## The problem
Each record must come back unchanged in your answer, stripped of its images.

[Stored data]
- - - - -
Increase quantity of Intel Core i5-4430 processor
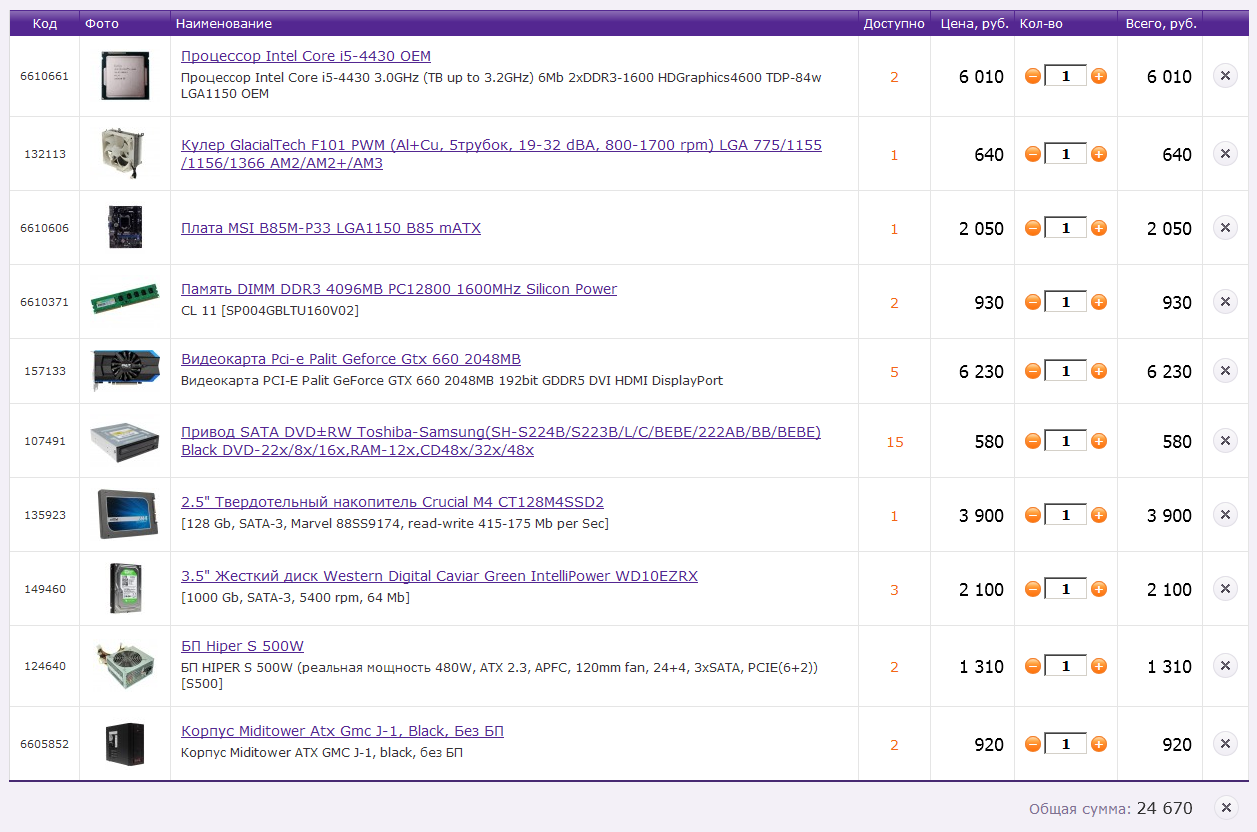Image resolution: width=1257 pixels, height=832 pixels. tap(1098, 76)
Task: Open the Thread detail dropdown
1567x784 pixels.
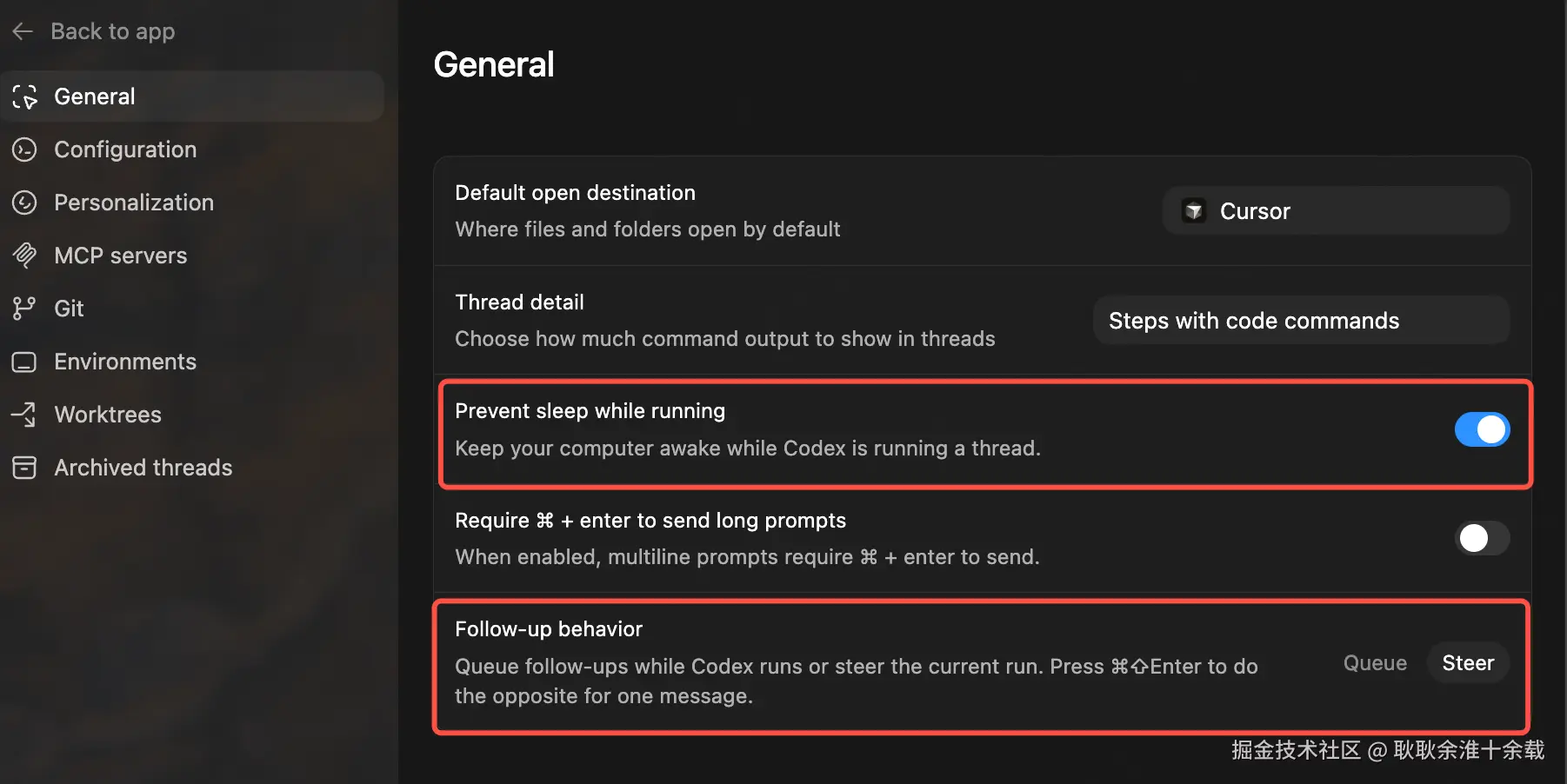Action: pos(1300,321)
- - - - -
## Answer for this exercise
Increase quantity of Intel Core i5-4430 processor
Image resolution: width=1257 pixels, height=832 pixels. tap(1098, 76)
Task: Open the Thread detail dropdown
1567x784 pixels.
Action: pos(1300,321)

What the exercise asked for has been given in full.